Hong et al.8 reported that the mean asymmetry values of peripapillary vessel area density, adjusted for age, were significantly higher in mild, moderate, and severe primary OAG compared to normal controls. Chang et al.9 reported that the discriminative ability of macular perfusion density asymmetry for distinguishing glaucoma patients with and without visual field defects was significantly greater than that of structural asymmetry. Consistent with these findings, our study found that the vdVD in group 2 was significantly higher than that in group 1. This suggests that the asymmetry in macular microvasculature attributed to OAG persists even in the presence of high myopia. However, the presence of diffuse chorioretinal atrophy in the macula, which may not be symmetric and could lead to segmentation errors resulting in inaccurate VD measurements, may limit the effectiveness of analyzing macular microvasculature for glaucoma diagnosis.

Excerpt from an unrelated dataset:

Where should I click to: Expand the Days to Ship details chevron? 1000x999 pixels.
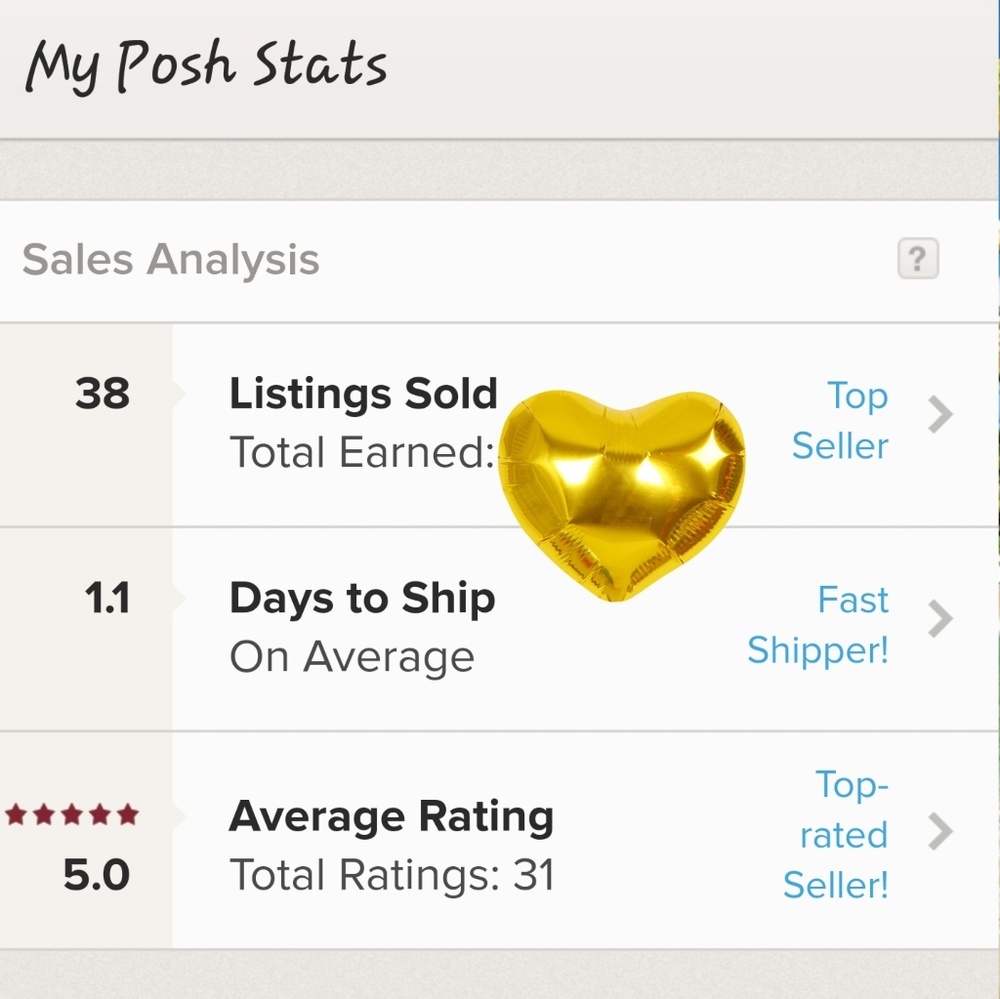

Chang et al.9 reported that the AUC for outer macular perfusion density asymmetry, as a means to differentiate between preperimetric and perimetric glaucoma groups, was 0.86. This AUC was higher than that obtained through structural asymmetry analysis. Similarly, Smith et al.11 reported an AUC of 0.83 for the perfusion asymmetry index in the diagnosis of glaucoma. Our research indicated that the AUC for the vdVD of the outer circle in diagnosing early OAG in high myopia patients was 0.82, aligning with findings from previous studies. Despite the challenges high myopia may pose, analyzing macular microvasculature asymmetry continues to be useful in the diagnosis of OAG. Although the vdRNFL did not show strong diagnostic accuracy, the mean RNFL thickness demonstrated good diagnostic performance for early OAG in high myopia patients. Moreover, the combined analysis of mean RNFL thickness and vdVD exhibited the highest AUC for identifying early OAG among various parameters in high myopia patients. Previous research supported our findings, showing that the combined evaluation of RNFL thickness and hemiretinal difference in vessel area density provided a significantly higher AUC than the evaluation of RNFL thickness alone for distinguishing primary OAG from healthy eyes8. Therefore, considering both mean RNFL thickness and macular microvasculature asymmetry in patients with high myopia is highly advantageous for diagnosing OAG.

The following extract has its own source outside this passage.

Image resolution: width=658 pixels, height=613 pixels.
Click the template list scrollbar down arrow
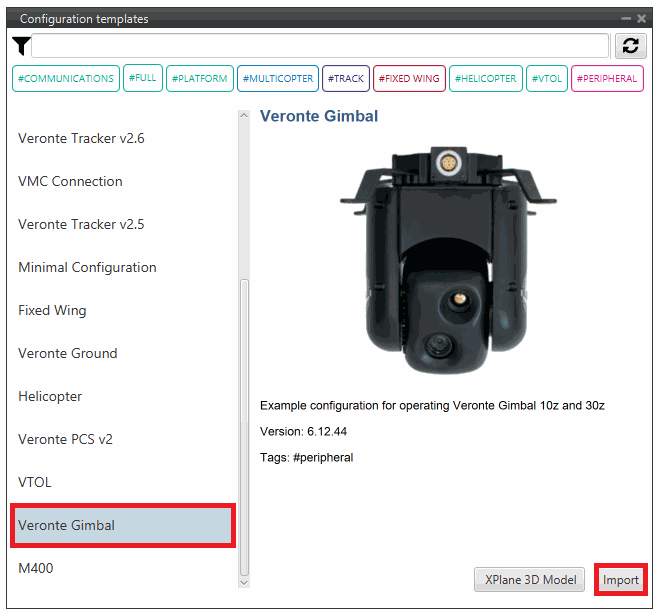[244, 581]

This study had certain limitations. First, the retrospective nature of the study may introduce some selection bias. Second, the findings of the study may not be applicable in cases with diffuse chorioretinal atrophy associated with high myopia. Third, visual field testing is not routinely performed in all patients with high myopia; therefore, most patients in Group 1 did not undergo the test, and visual field data for this group could not be provided. Fourth, although including an additional group such as a non-myopic OAG group could have provided a more accurate and comprehensive interpretation, this was not feasible due to insufficient data. In additiona, while OCTA has been reported to demonstrate good reproducibility in structurally normal eyes and in highly myopic eyes without morphological abnormalities, its reproducibility may be influenced by axial length16,17. Since repeated OCTA scans were not performed in our study, we were unable to assess the reproducibility of the data used. One strength of our study is the provision of a tool that effectively assesses OAG in high myopia patients, a group that could otherwise complicate the diagnosis of OAG.

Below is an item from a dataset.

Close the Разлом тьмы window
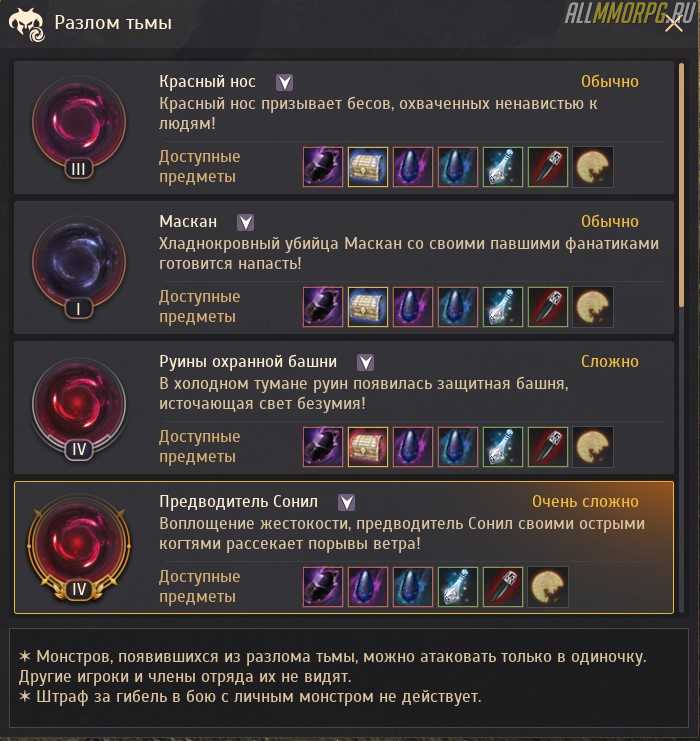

In conclusion, high myopia patients with OAG had significantly reduced RNFL thickness and lower VD compared to those without OAG. When both conditions, which affect RNFL and VD coexist, their impacts on thickness and VD are exacerbated. Although there was no significant difference in vdRNFL between the groups, the vdVD of the outer circle differed significantly and was also a significant factor associated with OAG in high myopia patients. The vdVD demonstrated good diagnostic accuracy for OAG in high myopia patients based on AUC analysis, and the combination of mean RNFL thickness and vdVD achieved the highest AUC of all evaluated parameters. These findings could aid clinicians in diagnosing OAG in patients with high myopia within clinical settings.